My statement is mostly me thinking out loud, but I see Iris nodding. “I feel sorry for Alicia. Really. She’s the one who found herself with an unfaithful husband and a marriage that was falling apart. But the news is so perverted they made it about him running away with a man. What difference does his sexuality make? If he’d run away with a woman, it would have been no different: Alicia’s the victim in this case. And yet she gets massacred by the media. People are attracted to what they think is the most scandalous, and the media gives them what they want. They know exactly how many times a link is clicked on their site, what topic attracts the most readers, and what keeps them glued to the page. So–it’s more of a scandal in America if you’re gay than a cheater.”

From her tone and the two small wrinkles that form between her eyebrows, I get how annoyed she is by this, and it’s all the more reason I can’t understand how she does this job. It’s clear that she doesn’t want to hurt people; following them and taking pictures like this without feeling something for them is not in her nature.

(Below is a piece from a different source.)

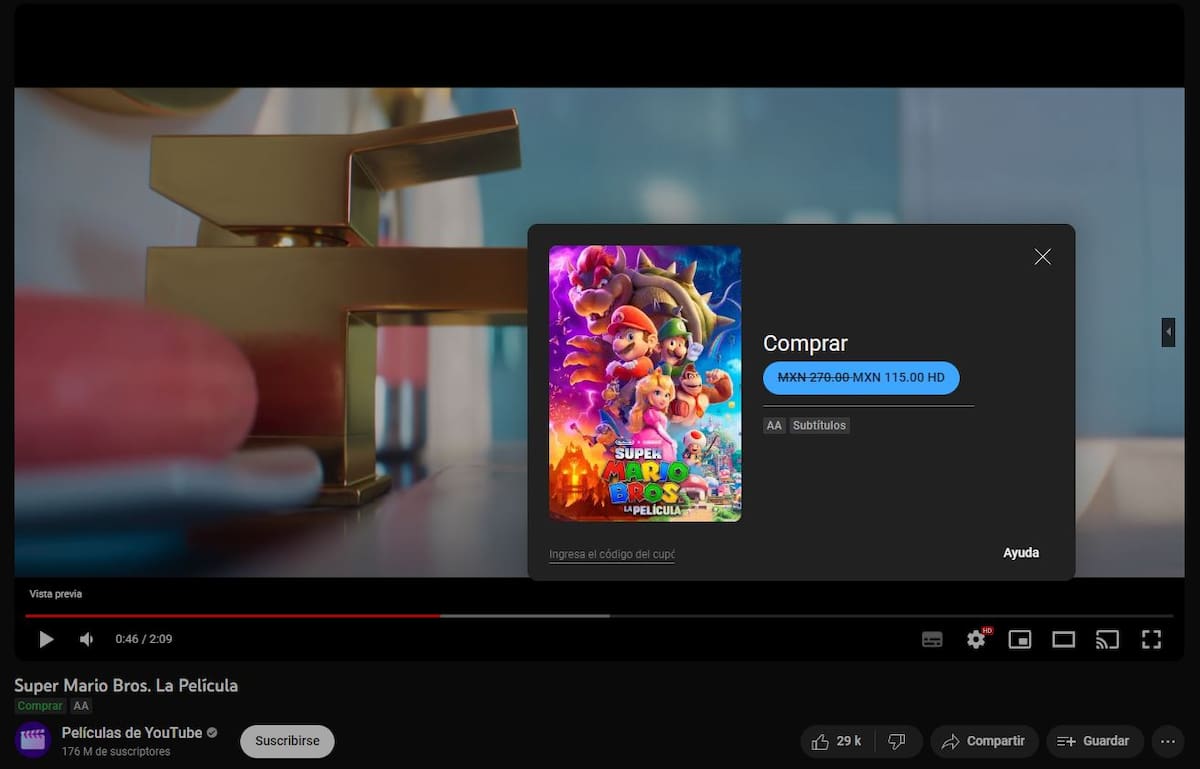Enable theater mode view

(1064, 640)
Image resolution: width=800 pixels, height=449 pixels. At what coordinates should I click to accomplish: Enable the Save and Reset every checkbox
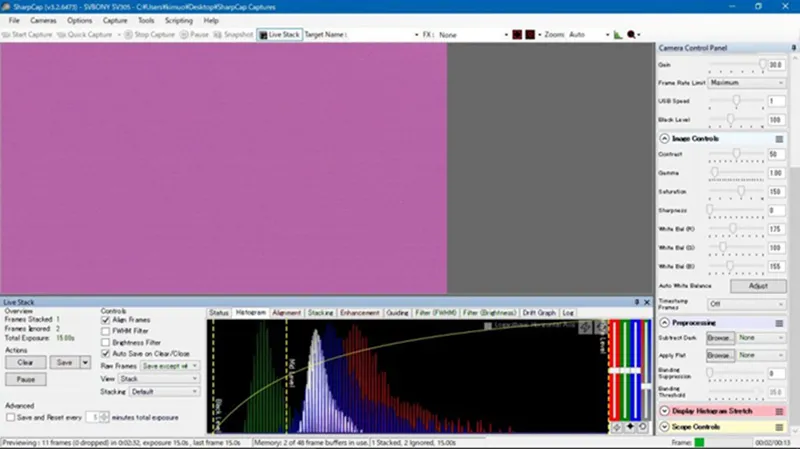click(x=10, y=416)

“But what do you like to do? What does a musician do when he’s not on tour?” she asks, smiling, lightening the heavy mood that my questioning brought on.

“We’re now at the stage where...we have nothing to do,” I admit, chuckling.

“Nothing? Don’t you have an album coming out?”

“Yes, but we’ve finished recording, we’re just making the final tweaks, and the marketing staff, along with the press office, has been preparing for the launch for months. In a few weeks, the promotional campaign will start with radio, television, newspaper interviews...basically, we’ll be targeted day and night. At its most intense, right around the release date, we’ll be doing three or four television appearances a day.”

“It must be stressful. The fact that you can’t stretch out the promotional appearances over time, I mean.”

“It’s just a crazy time. Over the years, I’ve learned to completely trust the people around us who organize our every move. Basically, we do nothing, just show up where we’re told. The assistants are the ones who have the worst life.” I smile, embarrassed, because we sound like spoiled children.